Читаем Толстой и Достоевский. Противостояние полностью

И именно здесь лежат важные точки ее соприкосновения с искусством Толстого. Его реализм тоже имманентен — в мире, основанном на соответствии наших чувств действительности, Бог странным образом отсутствует. В Главе 4 я попытаюсь показать, что подобное отсутствие не только увязано с религиозным смыслом толстовских романов, но и составляет скрытую аксиому толстовского христианства. Сейчас же достаточно сказать, что за литературной техникой «Илиады» и Толстого стоит более или менее одинаковая вера в центральное место персонажа-человека и в непреходящую красоту окружающей природы. В случае с «Войной и миром» аналогия даже полнее; там, где «Илиада» напоминает о законах Мойры, Толстой излагает свою философию истории.
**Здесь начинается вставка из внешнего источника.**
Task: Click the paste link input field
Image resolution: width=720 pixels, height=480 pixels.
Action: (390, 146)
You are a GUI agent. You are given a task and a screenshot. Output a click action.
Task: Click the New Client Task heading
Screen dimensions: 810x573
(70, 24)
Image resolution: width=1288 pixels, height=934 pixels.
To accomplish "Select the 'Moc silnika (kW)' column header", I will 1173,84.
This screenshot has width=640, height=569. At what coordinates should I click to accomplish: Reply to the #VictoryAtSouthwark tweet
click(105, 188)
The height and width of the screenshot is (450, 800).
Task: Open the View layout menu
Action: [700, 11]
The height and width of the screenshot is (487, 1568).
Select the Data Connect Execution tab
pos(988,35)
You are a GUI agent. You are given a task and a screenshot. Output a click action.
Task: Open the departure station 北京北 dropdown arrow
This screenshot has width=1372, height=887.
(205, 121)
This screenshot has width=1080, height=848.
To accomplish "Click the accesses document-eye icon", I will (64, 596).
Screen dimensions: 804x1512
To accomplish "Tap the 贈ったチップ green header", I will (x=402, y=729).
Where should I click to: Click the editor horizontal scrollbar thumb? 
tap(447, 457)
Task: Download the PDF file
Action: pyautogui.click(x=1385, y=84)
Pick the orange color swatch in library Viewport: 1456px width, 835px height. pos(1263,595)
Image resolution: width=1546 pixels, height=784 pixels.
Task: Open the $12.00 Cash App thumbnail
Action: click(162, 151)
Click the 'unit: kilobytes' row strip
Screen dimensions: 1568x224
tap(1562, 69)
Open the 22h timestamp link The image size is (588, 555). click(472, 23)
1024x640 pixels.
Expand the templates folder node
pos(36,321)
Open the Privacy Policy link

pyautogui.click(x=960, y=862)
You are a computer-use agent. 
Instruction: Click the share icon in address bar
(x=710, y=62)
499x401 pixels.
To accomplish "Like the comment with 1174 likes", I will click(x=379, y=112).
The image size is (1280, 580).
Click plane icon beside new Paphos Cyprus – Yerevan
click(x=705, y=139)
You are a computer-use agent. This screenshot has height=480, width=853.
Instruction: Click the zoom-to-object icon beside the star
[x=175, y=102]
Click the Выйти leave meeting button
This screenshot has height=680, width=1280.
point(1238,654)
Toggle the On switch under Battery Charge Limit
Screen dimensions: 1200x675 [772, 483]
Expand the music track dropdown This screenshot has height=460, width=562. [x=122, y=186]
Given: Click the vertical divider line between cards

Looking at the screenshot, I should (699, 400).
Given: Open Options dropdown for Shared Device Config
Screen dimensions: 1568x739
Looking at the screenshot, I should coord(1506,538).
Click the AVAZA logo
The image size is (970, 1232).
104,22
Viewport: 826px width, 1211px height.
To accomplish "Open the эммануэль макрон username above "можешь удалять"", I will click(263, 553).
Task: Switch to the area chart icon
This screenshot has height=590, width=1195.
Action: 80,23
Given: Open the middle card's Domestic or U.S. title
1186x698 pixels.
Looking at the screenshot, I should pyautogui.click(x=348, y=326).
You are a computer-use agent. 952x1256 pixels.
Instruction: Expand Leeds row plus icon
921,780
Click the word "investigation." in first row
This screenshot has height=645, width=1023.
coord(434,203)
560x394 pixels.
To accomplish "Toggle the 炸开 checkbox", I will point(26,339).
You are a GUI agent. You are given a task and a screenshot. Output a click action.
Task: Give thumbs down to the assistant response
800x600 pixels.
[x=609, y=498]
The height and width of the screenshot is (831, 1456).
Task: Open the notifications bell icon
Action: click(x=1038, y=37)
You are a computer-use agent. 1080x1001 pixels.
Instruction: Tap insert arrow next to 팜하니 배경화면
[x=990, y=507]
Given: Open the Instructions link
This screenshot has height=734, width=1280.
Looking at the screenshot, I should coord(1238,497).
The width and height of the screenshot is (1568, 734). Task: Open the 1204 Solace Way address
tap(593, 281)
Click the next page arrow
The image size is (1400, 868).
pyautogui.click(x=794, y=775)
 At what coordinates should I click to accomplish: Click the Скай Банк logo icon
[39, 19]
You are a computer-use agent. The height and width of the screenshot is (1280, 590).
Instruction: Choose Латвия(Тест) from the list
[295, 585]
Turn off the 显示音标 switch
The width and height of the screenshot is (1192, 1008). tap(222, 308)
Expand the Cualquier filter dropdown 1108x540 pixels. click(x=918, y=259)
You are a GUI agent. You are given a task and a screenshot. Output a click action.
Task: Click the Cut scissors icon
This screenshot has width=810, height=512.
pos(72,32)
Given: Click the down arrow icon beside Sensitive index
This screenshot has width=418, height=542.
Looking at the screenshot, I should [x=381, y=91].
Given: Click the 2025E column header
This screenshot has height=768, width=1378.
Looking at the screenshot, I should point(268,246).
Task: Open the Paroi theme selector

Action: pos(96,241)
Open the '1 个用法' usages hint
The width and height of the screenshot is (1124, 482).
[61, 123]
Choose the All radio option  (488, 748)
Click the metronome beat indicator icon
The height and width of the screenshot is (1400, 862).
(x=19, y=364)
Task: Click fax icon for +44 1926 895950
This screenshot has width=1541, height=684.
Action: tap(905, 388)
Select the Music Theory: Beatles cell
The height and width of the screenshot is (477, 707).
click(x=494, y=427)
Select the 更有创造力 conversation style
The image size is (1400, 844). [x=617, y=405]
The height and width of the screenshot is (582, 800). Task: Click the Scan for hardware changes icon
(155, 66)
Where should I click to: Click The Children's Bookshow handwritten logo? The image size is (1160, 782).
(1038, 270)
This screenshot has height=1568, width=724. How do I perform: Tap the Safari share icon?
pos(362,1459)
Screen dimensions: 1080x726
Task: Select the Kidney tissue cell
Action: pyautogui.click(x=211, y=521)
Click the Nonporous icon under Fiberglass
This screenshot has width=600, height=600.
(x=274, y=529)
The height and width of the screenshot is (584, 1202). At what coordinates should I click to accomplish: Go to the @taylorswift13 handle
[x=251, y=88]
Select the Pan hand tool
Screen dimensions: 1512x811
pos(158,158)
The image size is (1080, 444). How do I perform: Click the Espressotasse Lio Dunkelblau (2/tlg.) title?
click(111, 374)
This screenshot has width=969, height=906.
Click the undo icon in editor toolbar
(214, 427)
В обоих произведениях хаотичность битвы символизирует повышенную степень случайности в человеческой жизни. И мы считаем роман «Война и мир» героической эпопеей в подлинном смысле именно потому, что война в нем — как и в «Илиаде» — изображена в своем блеске, в своей радостной свирепости и в своем пафосе. Никакой толстовский пацифизм не может отменить восторг юного Ростова, когда тот бросается на отставших от части французов. Наконец, дело еще и в том, что в «Войне и мире» речь идет о двух народах — даже, скорее, о двух мирах, — схлестнувшихся в смертельной схватке. Уже одно это дает повод многим читателям — да и самому Толстому — сравнивать «Войну и мир» с «Илиадой».

Но ни военная тема, ни изображение судеб народов не должны помешать нам разглядеть антигероичность философии романа. В книге есть моменты, где Толстой настойчиво проповедует, что война — это бессмысленное кровопролитие, результат тщеславия и недалекости высших кругов. Кроме того, в некоторых фрагментах Толстой занят исключительно поисками «истинной правды» в противовес правде мнимой, утверждаемой официальными историками и мифографами. Его латентный пацифизм, его поиски исторических свидетельств — все это не находит параллелей с позицией Гомера.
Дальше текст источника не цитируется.